Robert Young won a Golden Globe in 1972 for his performance and members of the American Academy of Family Physicians served as technical advisers for the series and reviewed every script for medical accuracy.
The show's handling of many varied medical cases (some common, some uncommon) made it an instant hit for ABC.
Story lines included impotence, depression, brain damage, breast cancer, mononucleosis, sexually transmitted diseases, epilepsy, learning disabilities, leukemia, dysautonomia, rape, Alzheimer's Disease and addiction to painkillers, among others.
"Marcus Welby, M.D." found itself at the center of controversy and protests by gay activists.
In response to the 1973 episode "The Other Martin Loring", about a middle-aged man whom Dr.
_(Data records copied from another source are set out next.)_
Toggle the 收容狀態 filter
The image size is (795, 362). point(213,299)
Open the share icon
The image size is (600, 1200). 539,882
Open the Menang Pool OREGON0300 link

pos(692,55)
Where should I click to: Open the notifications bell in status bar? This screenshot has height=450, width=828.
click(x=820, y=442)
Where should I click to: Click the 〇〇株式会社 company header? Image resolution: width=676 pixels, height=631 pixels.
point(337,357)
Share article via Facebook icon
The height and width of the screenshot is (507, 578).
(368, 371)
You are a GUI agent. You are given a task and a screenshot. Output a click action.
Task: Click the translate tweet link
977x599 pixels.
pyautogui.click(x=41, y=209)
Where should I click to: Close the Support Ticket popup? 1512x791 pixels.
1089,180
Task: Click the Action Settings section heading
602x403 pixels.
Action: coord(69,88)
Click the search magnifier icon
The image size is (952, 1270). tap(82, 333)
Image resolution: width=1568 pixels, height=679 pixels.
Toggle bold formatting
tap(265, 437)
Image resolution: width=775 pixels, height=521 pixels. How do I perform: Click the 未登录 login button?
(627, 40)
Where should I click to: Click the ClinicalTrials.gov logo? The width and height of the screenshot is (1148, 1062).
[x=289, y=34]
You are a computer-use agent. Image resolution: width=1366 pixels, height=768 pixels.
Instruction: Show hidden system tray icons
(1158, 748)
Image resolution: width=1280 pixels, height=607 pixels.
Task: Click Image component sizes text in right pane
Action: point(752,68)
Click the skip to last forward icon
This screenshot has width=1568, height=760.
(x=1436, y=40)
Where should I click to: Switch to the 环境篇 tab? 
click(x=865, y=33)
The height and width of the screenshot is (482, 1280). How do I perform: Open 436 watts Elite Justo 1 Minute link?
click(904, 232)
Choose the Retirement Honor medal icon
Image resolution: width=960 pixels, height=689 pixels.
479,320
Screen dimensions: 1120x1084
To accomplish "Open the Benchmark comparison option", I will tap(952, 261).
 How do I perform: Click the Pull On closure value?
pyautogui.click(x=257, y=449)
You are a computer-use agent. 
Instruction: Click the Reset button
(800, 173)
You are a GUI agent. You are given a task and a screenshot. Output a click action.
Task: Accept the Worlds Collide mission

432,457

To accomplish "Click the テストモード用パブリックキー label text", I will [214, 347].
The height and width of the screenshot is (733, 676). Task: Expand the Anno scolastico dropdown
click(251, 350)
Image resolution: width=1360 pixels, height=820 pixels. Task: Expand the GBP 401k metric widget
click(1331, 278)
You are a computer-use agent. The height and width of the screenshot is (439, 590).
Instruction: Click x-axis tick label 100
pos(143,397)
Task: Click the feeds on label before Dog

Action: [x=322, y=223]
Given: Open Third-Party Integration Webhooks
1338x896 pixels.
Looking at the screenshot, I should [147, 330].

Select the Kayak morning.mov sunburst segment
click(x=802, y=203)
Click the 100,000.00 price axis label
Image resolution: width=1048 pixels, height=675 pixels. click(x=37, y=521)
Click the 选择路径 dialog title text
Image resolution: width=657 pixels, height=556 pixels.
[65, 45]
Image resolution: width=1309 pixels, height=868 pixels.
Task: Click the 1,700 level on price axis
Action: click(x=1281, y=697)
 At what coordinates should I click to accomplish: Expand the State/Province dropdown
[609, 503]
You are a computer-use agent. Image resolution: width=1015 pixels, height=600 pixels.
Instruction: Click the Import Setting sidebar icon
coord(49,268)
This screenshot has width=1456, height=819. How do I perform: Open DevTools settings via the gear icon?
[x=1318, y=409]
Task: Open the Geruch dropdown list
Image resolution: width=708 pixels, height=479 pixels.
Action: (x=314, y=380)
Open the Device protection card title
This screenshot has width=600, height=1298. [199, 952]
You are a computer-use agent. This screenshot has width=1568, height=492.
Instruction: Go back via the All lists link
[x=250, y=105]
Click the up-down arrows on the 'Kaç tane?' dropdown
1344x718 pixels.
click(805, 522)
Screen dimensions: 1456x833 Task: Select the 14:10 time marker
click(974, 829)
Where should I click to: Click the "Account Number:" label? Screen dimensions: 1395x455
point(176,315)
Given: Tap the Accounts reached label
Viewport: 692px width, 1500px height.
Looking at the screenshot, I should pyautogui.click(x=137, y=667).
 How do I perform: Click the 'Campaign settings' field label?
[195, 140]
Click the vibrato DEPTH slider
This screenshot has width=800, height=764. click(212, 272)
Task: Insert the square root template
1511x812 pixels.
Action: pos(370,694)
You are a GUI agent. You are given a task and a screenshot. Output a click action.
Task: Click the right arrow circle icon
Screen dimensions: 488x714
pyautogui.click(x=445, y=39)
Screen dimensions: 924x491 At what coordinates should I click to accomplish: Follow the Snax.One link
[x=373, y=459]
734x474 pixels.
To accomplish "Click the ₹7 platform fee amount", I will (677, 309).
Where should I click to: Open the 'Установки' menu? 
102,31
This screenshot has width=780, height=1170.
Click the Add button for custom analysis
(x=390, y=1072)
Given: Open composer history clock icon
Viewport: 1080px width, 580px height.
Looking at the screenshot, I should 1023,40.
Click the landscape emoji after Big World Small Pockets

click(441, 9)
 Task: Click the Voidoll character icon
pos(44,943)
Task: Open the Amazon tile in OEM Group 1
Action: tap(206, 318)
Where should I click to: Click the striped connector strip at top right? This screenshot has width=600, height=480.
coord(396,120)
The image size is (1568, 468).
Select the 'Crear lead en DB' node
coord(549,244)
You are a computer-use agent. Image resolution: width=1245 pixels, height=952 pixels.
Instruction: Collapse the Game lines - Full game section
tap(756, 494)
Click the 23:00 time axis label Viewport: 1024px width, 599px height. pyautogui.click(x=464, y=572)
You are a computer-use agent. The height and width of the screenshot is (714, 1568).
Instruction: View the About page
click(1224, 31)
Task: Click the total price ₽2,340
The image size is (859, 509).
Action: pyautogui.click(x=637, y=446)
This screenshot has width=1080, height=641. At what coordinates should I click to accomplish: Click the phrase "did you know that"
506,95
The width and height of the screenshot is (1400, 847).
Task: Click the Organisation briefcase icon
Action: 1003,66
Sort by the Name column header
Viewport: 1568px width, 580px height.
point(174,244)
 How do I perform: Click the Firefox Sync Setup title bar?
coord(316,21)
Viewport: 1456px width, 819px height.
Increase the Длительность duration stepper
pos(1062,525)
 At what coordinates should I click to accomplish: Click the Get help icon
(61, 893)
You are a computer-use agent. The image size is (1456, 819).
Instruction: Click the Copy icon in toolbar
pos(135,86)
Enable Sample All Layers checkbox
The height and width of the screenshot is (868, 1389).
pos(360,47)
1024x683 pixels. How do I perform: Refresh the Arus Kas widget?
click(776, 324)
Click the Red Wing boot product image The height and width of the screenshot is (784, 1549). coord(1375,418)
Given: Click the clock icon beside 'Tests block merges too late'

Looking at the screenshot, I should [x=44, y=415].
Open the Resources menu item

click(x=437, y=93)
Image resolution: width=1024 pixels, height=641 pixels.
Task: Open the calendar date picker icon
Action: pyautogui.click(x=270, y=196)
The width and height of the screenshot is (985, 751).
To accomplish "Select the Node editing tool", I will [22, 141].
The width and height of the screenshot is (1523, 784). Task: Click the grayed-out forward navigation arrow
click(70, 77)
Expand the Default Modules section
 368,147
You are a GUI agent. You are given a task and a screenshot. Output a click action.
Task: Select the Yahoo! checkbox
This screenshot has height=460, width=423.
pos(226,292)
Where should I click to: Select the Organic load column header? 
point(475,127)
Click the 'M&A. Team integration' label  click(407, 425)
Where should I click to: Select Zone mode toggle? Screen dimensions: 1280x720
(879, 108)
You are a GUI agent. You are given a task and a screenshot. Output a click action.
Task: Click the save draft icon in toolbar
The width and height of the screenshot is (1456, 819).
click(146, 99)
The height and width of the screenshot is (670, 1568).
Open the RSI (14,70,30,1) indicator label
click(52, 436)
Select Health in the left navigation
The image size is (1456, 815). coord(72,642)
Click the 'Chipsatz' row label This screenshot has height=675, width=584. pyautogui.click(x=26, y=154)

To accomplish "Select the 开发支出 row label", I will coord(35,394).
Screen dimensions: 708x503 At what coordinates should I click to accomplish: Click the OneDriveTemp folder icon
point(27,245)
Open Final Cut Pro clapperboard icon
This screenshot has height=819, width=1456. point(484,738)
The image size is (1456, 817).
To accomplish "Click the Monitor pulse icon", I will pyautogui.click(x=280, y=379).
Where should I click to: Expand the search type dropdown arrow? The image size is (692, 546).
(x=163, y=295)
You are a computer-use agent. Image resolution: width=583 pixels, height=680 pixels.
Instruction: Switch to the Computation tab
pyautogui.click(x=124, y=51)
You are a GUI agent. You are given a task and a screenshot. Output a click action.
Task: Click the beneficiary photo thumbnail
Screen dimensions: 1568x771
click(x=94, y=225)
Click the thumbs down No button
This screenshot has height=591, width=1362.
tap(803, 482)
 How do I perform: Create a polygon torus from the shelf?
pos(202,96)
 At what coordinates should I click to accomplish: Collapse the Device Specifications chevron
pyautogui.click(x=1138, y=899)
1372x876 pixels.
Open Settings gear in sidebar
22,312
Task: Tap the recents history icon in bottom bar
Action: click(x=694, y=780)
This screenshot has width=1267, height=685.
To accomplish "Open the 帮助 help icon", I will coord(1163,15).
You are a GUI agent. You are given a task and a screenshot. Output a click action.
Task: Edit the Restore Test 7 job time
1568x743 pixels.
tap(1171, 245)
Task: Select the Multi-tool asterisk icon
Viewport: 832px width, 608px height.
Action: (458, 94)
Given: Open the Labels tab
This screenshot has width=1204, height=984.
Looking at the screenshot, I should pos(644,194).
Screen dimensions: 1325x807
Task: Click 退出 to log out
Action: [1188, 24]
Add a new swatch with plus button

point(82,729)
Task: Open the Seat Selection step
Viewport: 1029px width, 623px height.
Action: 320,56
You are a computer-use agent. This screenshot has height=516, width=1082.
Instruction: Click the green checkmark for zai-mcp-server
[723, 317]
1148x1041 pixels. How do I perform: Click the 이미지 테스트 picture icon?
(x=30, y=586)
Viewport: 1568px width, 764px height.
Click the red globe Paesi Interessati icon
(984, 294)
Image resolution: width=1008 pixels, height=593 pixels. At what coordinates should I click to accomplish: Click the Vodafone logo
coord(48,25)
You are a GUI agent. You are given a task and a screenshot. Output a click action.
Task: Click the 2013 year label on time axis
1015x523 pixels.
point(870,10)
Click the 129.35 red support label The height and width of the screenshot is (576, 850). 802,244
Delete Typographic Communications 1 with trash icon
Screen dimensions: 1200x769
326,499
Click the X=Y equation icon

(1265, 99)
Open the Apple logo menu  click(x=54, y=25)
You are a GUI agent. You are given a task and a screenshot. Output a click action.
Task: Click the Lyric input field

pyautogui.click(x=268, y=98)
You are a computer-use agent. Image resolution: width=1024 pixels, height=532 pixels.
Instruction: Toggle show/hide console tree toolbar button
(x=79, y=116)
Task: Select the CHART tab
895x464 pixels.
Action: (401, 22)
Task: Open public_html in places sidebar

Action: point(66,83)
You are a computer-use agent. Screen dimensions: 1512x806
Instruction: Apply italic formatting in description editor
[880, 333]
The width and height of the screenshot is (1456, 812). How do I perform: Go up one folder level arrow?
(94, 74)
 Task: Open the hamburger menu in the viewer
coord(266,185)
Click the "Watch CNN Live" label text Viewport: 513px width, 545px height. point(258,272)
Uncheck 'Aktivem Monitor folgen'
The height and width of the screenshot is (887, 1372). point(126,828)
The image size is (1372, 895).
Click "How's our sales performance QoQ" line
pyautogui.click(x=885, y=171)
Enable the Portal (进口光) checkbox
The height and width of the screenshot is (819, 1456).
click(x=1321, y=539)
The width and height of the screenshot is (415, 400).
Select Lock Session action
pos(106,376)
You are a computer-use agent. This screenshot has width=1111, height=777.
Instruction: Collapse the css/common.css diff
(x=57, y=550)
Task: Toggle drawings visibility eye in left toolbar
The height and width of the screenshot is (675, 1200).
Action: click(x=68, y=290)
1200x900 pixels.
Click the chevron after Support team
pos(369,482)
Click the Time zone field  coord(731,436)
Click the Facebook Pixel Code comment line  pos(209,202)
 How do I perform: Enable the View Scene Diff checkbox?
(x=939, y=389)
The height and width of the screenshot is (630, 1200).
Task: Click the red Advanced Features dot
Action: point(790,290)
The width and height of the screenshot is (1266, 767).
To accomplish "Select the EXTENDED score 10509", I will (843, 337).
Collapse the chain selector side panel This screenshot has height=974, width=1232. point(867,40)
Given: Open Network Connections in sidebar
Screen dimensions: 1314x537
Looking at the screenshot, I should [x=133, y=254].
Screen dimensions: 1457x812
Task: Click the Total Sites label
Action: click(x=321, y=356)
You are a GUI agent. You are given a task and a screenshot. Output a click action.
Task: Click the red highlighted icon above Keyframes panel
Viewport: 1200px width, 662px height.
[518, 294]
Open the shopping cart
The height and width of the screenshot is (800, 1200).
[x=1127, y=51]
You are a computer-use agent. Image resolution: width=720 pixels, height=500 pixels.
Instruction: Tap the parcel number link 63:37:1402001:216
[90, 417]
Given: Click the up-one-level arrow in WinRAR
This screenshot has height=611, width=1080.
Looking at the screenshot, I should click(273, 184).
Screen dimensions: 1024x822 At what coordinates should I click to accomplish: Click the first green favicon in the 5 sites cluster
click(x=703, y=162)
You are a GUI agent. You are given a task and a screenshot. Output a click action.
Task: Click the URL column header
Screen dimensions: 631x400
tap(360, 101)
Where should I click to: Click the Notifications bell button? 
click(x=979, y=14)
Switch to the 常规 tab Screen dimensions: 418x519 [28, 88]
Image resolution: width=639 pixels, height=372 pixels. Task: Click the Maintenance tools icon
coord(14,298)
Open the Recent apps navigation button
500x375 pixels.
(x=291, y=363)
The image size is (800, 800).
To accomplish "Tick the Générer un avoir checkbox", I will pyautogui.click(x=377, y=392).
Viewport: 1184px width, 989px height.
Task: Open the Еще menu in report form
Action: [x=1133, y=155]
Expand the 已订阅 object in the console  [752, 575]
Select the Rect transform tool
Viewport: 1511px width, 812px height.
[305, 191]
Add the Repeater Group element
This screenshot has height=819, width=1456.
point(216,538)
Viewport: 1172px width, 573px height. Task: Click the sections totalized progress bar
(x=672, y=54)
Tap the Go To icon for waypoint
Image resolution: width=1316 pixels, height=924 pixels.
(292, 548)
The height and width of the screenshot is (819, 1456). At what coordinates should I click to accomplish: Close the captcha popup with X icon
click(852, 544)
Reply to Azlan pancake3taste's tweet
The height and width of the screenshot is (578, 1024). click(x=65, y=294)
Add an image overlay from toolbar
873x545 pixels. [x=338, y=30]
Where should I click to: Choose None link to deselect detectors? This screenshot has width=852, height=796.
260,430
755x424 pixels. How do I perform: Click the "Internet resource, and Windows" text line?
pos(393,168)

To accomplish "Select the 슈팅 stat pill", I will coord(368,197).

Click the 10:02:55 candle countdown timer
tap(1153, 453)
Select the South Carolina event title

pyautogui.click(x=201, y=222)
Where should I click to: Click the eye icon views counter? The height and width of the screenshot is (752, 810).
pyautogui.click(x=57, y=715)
Welby advised to resist his homosexual impulses, the Gay Activists Alliance (GAA) zapped ABC, occupying its New York headquarters and picketing.
The next year, the episode, "The Outrage" sparked nationwide demonstrations because its story of a teenage student being sexually assaulted by his male teacher conflated homosexuality with pedophilia.
Seven sponsors refused to buy television advertising time and seventeen television network affiliates refused to air the episode; this was the first known instance of network affiliates refusing a network episode in response to protests.
In a addition, an episode dealing with abortion was refused by San Diego area ABC affiliate XETV, a station licensed to Tijuana across the border in Mexico, due to that country's views on the practice at the time.
Crossovers with Owen Marshall, Counselor at Law
During its run, the show had two crossover stories with "Owen Marshall: Counselor at Law."
In the episode, "Men Who Care", Marshall defends the father of Welby's patient when the man is accused of murdering his daughter's boyfriend.
In the episode, "I've Promised You a Father", Marshall defends Kiley in a paternity suit filed by a nurse claiming that Kiley is the father of her child.
By the mid-1970s, the popularity of medical dramas began to wane and ratings for both "Marcus Welby, M.D." and CBS's series, "Medical Center" began to drop, as did the ratings for daytime dramas "General Hospital" and "The Doctors."
Previous episodes initially went into syndication in the fall of 1975 as "Robert Young, Family Doctor" (to avoid confusion with the first-run episodes still airing on ABC). The show ended its run in 1976 after a total of 169 episodes were made.